Write out, from the entries below, exactly the lines that run between the lines holding "Screen dimensions: 1036x1169" and "Task: Delete layer", inclusive, and stop there.

————

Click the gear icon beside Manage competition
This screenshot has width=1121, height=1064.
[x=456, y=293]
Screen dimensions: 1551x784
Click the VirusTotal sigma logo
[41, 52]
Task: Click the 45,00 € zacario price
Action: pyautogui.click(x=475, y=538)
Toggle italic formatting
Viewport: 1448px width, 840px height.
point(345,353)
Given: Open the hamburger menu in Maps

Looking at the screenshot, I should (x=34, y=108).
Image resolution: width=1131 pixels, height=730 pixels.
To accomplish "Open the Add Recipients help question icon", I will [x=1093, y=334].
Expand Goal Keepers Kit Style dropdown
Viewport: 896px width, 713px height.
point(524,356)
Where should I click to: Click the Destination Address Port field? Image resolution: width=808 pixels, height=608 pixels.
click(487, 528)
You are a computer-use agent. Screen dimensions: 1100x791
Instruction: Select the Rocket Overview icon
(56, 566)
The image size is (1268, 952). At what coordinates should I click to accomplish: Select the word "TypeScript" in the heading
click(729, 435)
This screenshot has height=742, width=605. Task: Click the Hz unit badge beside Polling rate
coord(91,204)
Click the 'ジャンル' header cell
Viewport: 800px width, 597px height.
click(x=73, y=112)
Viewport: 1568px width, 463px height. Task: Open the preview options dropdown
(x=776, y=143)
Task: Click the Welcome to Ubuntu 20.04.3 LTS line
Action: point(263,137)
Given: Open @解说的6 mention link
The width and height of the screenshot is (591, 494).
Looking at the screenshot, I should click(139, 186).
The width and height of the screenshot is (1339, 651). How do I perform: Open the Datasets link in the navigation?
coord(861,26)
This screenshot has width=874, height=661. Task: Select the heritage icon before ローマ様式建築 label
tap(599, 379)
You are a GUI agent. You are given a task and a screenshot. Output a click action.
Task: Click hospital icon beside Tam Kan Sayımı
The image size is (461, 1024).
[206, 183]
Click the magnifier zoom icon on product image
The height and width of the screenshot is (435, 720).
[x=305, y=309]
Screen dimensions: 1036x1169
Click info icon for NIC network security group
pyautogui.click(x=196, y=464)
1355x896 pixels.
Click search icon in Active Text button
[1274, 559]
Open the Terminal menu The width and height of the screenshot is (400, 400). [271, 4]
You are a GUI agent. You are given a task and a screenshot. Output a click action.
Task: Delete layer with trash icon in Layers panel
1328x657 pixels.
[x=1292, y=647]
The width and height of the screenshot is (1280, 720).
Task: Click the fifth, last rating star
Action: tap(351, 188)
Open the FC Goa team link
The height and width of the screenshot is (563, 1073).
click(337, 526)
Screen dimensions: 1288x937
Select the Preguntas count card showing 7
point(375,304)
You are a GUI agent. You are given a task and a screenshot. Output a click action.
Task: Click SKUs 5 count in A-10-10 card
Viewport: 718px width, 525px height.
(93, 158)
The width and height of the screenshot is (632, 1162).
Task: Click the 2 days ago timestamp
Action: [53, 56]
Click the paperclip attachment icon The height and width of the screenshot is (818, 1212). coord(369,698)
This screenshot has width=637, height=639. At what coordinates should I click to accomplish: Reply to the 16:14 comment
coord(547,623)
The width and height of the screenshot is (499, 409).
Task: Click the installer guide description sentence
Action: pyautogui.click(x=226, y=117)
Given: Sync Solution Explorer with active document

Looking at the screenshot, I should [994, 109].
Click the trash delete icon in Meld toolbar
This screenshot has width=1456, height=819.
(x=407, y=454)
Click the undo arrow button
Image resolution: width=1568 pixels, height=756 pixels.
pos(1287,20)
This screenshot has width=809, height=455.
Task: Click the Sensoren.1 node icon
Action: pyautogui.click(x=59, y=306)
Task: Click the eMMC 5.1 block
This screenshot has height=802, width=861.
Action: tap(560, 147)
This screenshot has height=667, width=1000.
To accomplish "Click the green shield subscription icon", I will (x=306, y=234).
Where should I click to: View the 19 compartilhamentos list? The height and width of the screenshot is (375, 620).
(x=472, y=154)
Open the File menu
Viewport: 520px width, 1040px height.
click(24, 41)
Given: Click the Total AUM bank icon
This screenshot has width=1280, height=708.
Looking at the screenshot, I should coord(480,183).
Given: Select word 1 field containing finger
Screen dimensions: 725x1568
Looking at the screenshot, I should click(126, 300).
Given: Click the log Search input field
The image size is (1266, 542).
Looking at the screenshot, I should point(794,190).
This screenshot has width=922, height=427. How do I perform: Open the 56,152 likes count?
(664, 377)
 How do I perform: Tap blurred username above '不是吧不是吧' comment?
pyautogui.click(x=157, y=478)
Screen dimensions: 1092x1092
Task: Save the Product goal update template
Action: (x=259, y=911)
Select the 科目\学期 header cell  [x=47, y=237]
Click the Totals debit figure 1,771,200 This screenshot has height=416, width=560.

————

▸ Answer section:
Screen dimensions: 1036x1169
Click info icon for NIC network security group
pyautogui.click(x=196, y=464)
1355x896 pixels.
Click search icon in Active Text button
[1274, 559]
Open the Terminal menu The width and height of the screenshot is (400, 400). [271, 4]
You are a GUI agent. You are given a task and a screenshot. Output a click action.
Task: Delete layer with trash icon in Layers panel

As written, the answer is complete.